* Text segment *
When Addie L’Heureux crossed the finish line of her first cross country race recently it marked a major milestone for the nine-year-old and her family.

Addie has epilepsy. The petite fourth-grader from King George VI public school has suffered as many as 30 seizures a day and was a regular visitor to the hospital ER.

“Addie had a collection of stuffed animals and that’s how we used to keep track, because every time EMS would come they would give her another stuffed animal,” said Addie’s mom, Brianne L’Heureux.

“At one point we were sitting on 15 or 16 stuffed animals.”

Addie was just an infant when the seizures began and doctors initially thought they were triggered by fevers and flu.

“I don’t know how many times we sat in the hospital with that,” recalled her mom. “It was just constant misdiagnosis.”

A pediatrician from London was the first to suggest epilepsy, which testing confirmed. But the family wasn’t out of the woods just yet. Finding the right medication has been nearly as challenging.

“They were working to a point, until she outgrew them,” said Brianne L’Heureux. “We’ve exhausted most medications at this point with her.”

But sometime over the past two years Addie’s condition began to stabilize. The mixture of medications seems to be working and Addie has begun living a normal life again.

“The reality is that she was excluded a lot from things because of her epilepsy,” said Brianne L’Heureux.

After taking a shine to running at the Terry Fox Run in September, Addie’s teacher recruited her to the cross country team. She’s been running ever since.

Mary Miller, Addie’s grandmother, attended her first real race in Petrolia and photographed the moment she finished the two-kilometre race.

Addie came in first place for her school in her age group.

“When she rounded that corner I thought, ‘God, I can’t believe that’s her,’” a teary-eyed Miller said.

* Information *

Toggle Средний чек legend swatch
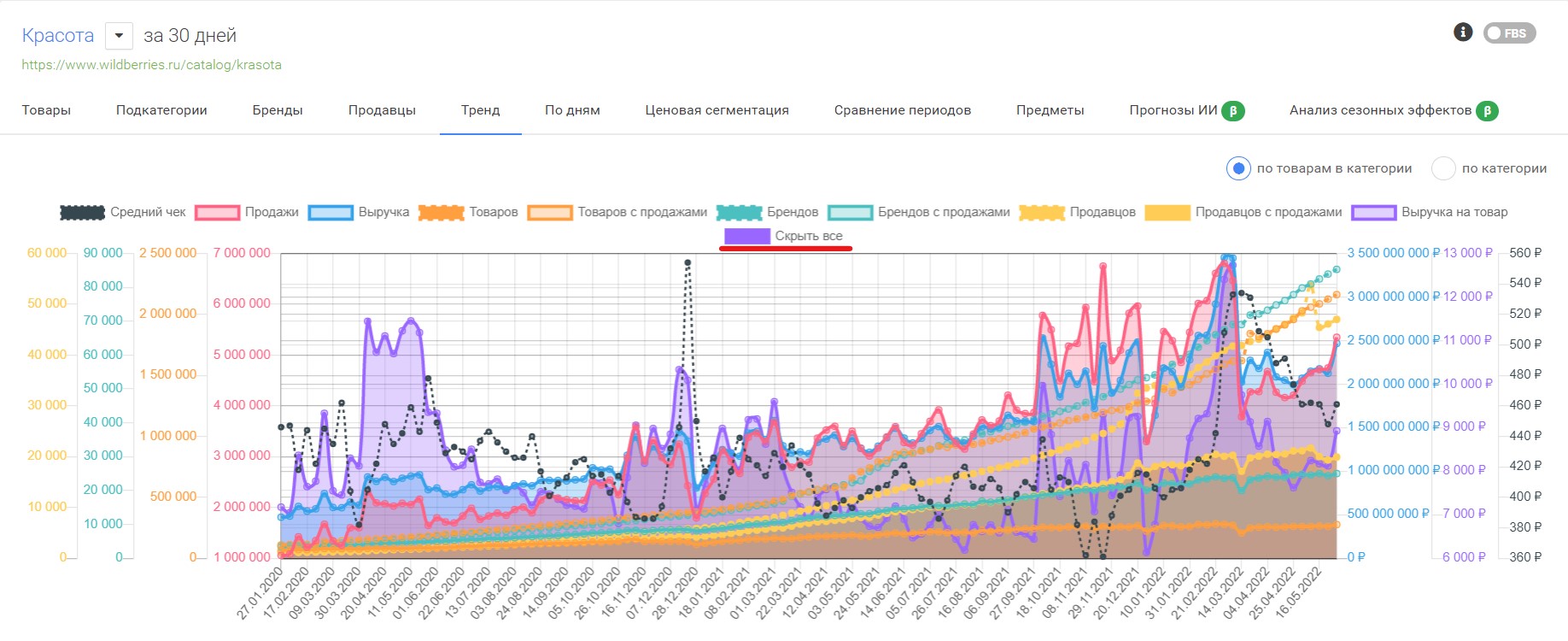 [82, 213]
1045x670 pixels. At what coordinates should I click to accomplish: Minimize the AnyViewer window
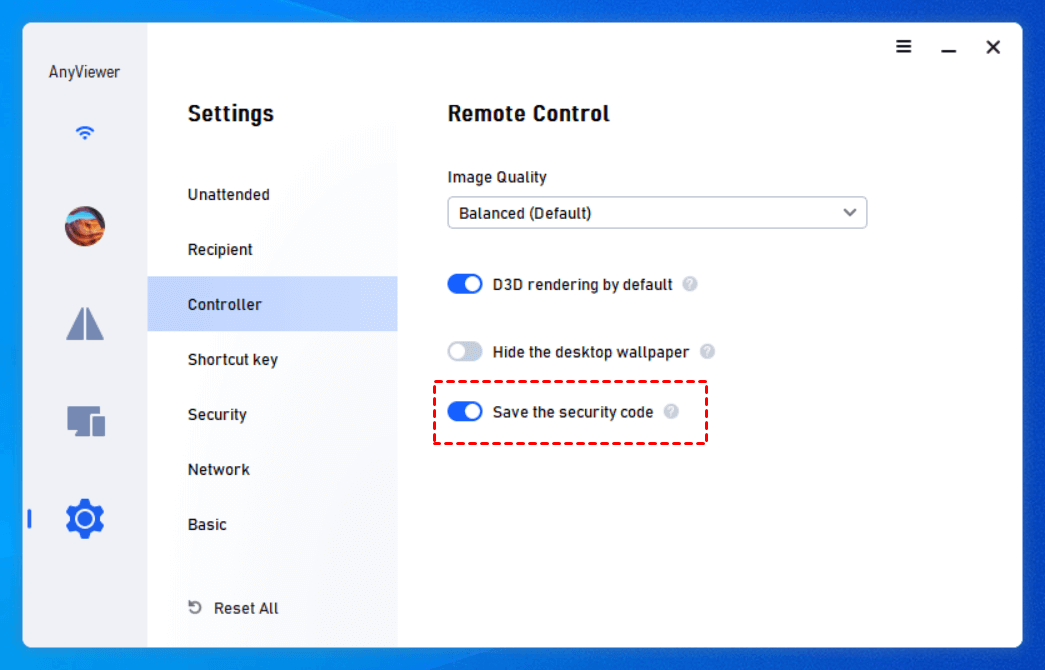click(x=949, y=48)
* * *
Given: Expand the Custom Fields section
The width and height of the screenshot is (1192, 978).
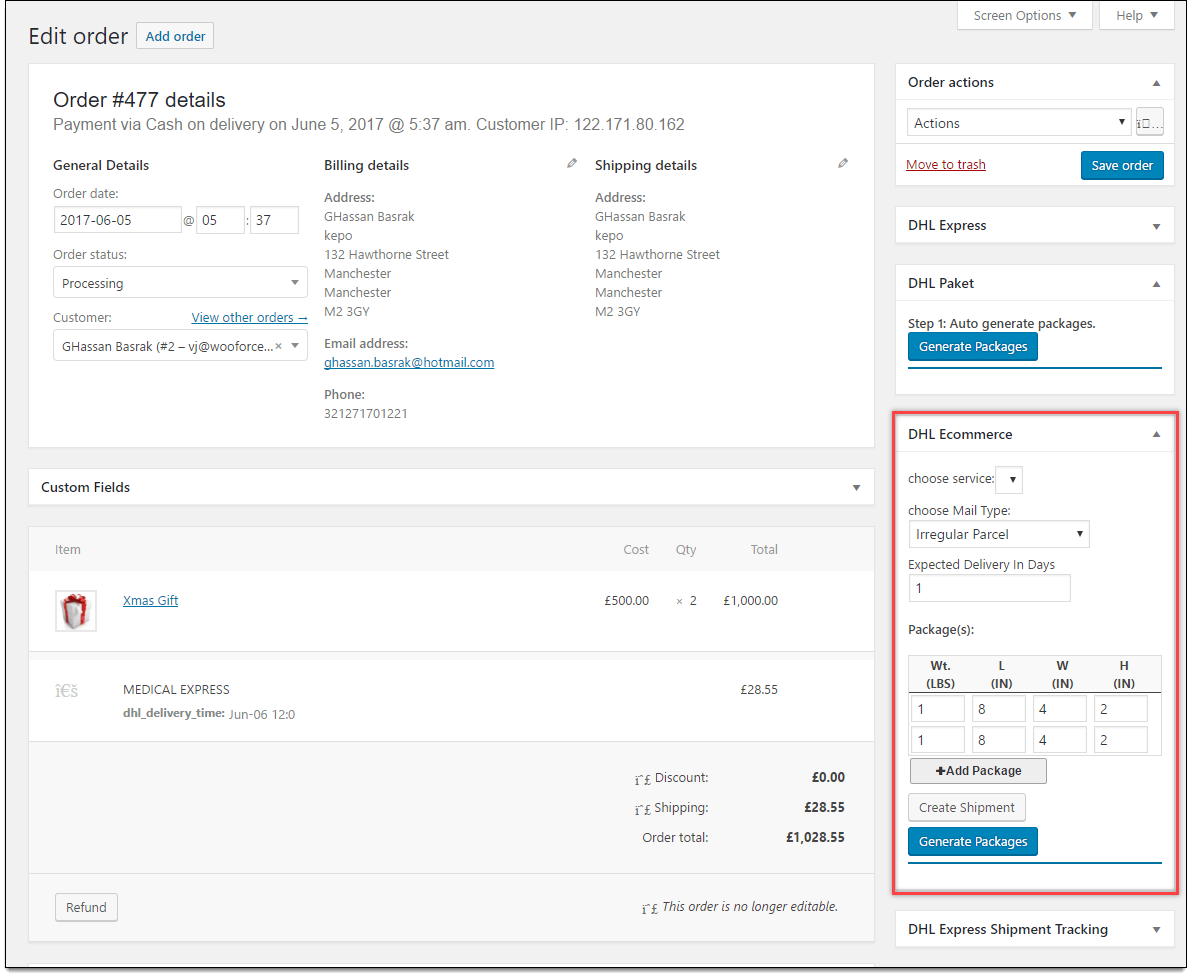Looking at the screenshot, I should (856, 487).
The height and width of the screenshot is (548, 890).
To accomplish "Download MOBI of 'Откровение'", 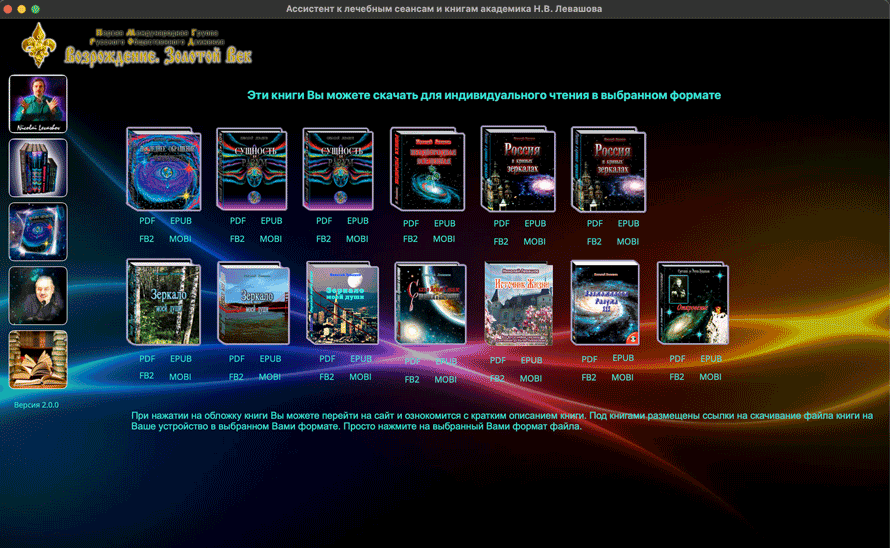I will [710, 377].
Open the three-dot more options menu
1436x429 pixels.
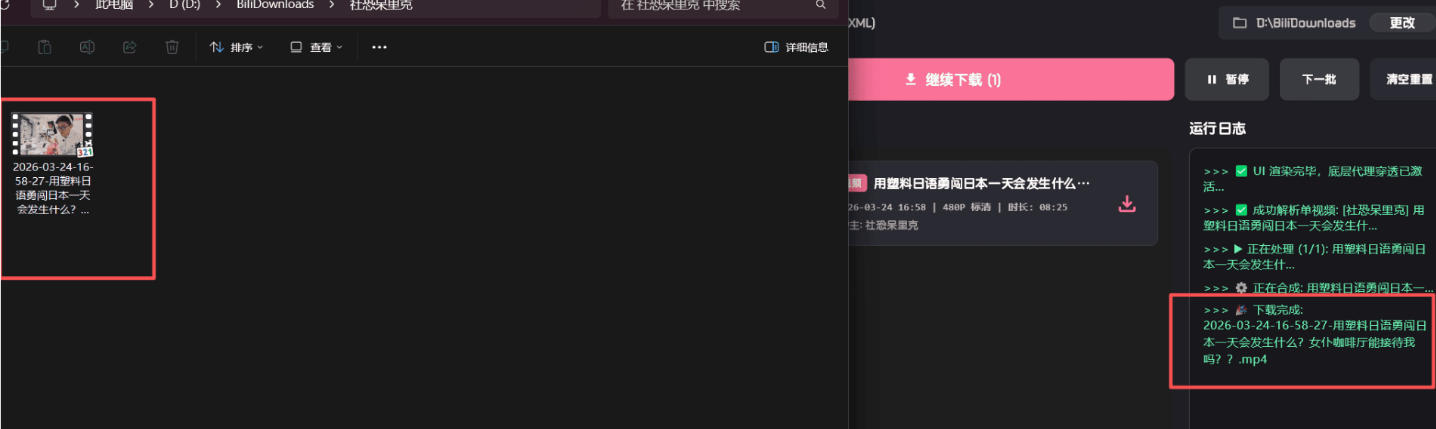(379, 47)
---
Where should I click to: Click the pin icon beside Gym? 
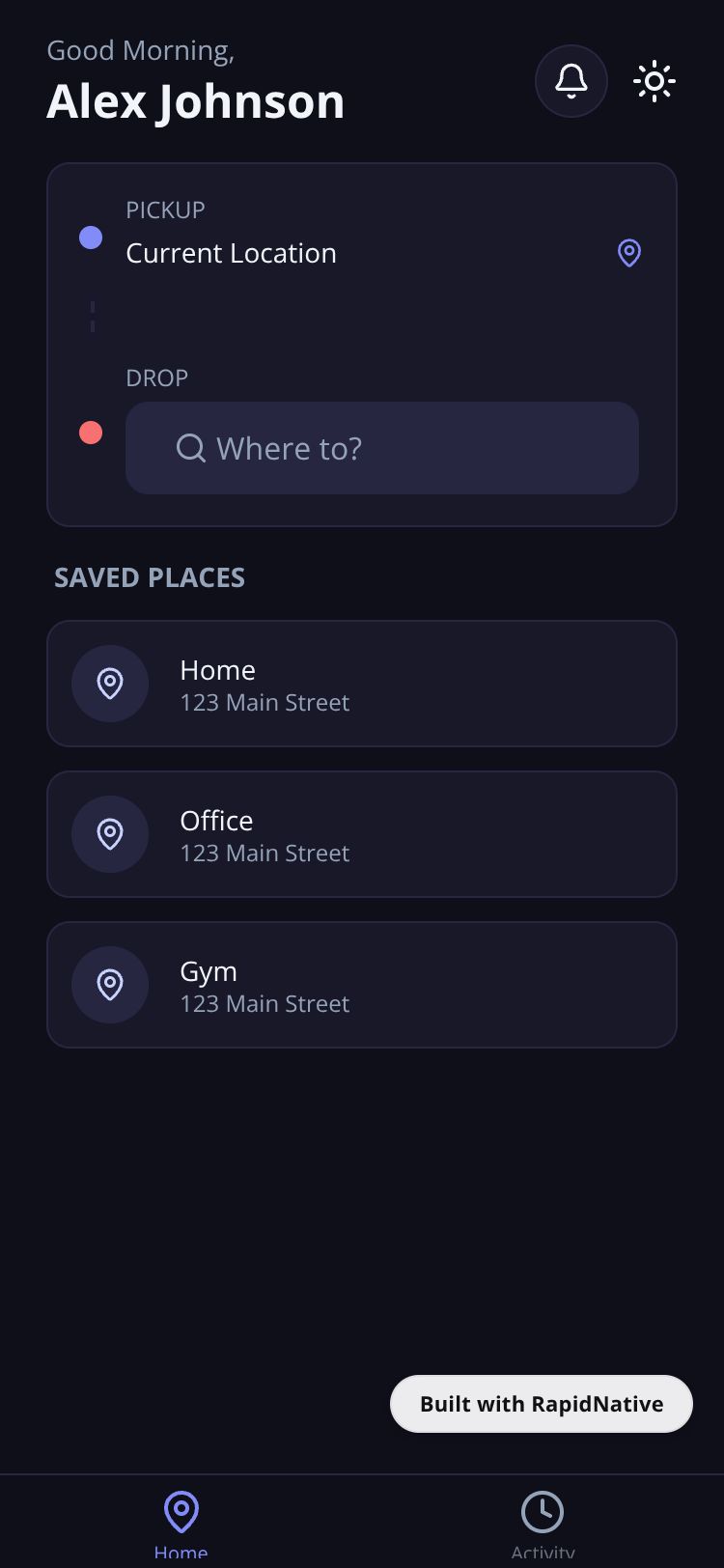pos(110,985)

* Task *
Answer these questions from the article about Addie L'Heureux:
1. What did EMS give Addie each time they came?
2. Who first suggested that Addie had epilepsy?
3. How long was the race Addie ran in Petrolia?

* Task answer *
1. A stuffed animal.
2. A pediatrician from London.
3. Two kilometers.